Pig Butchering Scams Paid via Venmo
Pig butchering scammers use Venmo's social payment app to collect initial investment deposits from US victims, exploiting the app's trusted, casual payment context to reduce suspicion.
Part of: Pig-Butchering Scams
Last reviewed: 1 June 2026
Venmo is associated with casual, trusted payments between friends — splitting a dinner bill, paying back a housemate, or contributing to a group gift. Pig butchering scammers exploit this familiar context by requesting early investment amounts via Venmo, where the low-friction, socially normalised interface makes the transaction feel routine rather than suspicious.
Venmo's social feed — visible to followers by default — is also occasionally exploited to create fake social proof. Scammers may show victims fake Venmo activity showing other investors paying into the platform.
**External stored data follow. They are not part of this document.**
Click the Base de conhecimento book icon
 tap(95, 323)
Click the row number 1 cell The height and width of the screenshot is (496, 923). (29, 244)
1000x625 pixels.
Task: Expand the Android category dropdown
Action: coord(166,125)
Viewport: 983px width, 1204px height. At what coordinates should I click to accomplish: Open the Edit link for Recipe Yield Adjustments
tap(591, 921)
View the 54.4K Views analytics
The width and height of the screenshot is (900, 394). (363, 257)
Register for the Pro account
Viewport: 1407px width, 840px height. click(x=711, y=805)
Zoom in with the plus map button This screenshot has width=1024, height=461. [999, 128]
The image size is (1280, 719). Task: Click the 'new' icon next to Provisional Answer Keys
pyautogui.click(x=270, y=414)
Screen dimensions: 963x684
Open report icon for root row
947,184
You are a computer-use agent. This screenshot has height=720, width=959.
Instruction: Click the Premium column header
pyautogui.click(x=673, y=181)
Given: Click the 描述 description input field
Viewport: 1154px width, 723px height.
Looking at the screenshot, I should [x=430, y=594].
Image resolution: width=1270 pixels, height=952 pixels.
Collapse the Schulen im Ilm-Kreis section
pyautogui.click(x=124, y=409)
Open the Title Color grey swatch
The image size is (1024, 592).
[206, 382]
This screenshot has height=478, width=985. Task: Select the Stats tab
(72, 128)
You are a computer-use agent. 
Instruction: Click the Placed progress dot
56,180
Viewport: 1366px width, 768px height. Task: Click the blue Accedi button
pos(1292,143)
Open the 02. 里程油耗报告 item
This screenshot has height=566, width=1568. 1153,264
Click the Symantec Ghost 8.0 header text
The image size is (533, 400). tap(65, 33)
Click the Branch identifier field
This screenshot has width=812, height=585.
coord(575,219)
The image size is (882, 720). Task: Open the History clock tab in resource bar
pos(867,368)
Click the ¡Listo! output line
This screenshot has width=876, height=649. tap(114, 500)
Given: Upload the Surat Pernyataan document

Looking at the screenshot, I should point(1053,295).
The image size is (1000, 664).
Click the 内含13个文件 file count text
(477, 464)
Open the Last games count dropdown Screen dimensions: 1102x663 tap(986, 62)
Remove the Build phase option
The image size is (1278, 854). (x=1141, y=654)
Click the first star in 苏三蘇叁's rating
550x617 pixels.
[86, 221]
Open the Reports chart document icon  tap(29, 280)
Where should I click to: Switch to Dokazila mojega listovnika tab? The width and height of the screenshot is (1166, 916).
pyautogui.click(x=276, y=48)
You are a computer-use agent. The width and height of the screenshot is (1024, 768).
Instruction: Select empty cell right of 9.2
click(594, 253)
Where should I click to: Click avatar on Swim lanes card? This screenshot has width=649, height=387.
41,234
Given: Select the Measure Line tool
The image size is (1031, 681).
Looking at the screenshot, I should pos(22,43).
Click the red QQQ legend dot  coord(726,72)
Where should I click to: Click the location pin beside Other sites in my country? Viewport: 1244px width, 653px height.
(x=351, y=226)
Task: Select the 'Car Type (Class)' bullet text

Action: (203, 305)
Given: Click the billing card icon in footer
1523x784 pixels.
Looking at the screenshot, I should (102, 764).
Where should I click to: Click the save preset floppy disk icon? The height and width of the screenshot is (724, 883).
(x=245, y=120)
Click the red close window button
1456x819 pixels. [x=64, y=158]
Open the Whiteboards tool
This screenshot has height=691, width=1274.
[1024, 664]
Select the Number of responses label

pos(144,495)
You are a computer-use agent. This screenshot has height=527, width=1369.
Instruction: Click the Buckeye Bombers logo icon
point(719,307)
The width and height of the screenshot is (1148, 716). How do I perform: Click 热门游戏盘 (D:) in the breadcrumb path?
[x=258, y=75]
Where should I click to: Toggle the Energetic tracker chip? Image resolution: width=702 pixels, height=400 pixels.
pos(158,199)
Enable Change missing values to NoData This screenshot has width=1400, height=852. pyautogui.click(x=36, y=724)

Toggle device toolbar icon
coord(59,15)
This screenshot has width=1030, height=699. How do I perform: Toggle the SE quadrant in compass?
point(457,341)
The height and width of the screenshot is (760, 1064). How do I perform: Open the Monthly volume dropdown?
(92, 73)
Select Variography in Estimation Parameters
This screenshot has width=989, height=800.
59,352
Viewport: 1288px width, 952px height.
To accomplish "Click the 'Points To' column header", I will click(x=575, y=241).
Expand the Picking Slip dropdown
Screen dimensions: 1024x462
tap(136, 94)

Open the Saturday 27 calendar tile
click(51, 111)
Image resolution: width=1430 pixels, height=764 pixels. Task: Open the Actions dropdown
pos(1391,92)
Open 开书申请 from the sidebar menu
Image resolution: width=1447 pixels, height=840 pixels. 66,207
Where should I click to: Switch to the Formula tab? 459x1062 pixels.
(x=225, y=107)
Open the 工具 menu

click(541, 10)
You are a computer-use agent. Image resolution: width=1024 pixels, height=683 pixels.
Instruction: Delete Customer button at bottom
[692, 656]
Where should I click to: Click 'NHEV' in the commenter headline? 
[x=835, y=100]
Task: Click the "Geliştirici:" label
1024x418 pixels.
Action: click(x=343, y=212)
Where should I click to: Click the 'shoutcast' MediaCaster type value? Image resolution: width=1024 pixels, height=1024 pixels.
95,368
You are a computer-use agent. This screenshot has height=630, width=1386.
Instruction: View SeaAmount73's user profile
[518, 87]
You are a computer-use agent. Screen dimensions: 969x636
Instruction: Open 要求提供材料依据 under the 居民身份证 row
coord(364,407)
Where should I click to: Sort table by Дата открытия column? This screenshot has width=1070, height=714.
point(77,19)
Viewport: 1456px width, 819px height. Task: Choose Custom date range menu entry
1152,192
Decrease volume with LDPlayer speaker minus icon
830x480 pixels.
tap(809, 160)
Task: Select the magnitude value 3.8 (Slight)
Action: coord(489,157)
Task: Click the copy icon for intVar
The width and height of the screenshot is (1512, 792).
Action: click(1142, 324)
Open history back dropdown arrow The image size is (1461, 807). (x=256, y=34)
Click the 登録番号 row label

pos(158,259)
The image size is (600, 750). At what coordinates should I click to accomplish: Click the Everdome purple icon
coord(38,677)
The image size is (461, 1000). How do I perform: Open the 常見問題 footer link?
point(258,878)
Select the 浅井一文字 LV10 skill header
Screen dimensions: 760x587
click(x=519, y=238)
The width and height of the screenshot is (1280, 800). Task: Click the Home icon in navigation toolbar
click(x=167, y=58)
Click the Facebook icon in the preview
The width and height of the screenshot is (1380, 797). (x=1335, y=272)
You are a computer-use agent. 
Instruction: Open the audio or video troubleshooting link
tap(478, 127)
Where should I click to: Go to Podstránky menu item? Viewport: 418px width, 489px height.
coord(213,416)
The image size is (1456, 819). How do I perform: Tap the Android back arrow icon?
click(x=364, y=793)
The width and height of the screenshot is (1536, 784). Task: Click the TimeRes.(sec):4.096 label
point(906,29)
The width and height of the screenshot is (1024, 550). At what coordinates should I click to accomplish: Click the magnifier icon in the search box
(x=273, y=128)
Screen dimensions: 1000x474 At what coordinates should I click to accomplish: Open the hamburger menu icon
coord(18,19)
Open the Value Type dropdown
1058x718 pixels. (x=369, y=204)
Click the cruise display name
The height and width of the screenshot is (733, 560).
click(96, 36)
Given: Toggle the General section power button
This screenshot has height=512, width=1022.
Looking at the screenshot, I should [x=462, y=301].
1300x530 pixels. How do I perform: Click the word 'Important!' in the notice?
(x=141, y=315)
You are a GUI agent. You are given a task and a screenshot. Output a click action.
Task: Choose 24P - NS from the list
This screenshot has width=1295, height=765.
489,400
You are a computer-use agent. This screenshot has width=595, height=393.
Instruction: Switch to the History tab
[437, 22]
How this scam works on Venmo
A pig butchering scammer introduces an investment opportunity and asks the victim to send a small initial amount via Venmo to 'register' their account or fund an opening position. The Venmo transaction is typically to a personal account rather than a business profile.
Venmo's social payment features mean that a scammer can manipulate the appearance of their Venmo profile — recent transactions, profile age, connected bank information — to appear as a normal person with a real financial life rather than a fraud operator.
As investment demands increase, scammers transition from Venmo to bank wire or cryptocurrency, which support larger amounts and are even harder to reverse.
Common red flags
- Investment platform funding request directed to a personal Venmo account
- Request to send a small 'registration' or 'account activation' amount via Venmo
- Venmo recipient profile with minimal transaction history but claims to be a professional investor
- Transition from Venmo to wire transfer or cryptocurrency as investment amounts increase
How to protect yourself
- Never use Venmo to fund any investment account — legitimate brokerages do not accept Venmo deposits
- Set your Venmo privacy settings so your transactions are not visible to the scammer's network
- Verify any investment platform with US financial regulators before sending any payment
- Contact Venmo's support line immediately if you suspect a payment was part of a scam
How to report it
- Report to Venmo support and request a review of the transaction
- Report to the FTC at reportfraud.ftc.gov
- Report to the FBI IC3 at ic3.gov
Frequently asked questions
Does Venmo offer fraud protection for investment payment scams?
Venmo's purchase protection applies to transactions explicitly marked as purchases between buyers and sellers. Personal transfers — the type typically used in investment scams — carry no purchase protection. PayPal (which owns Venmo) may review fraud reports but recovery is not guaranteed.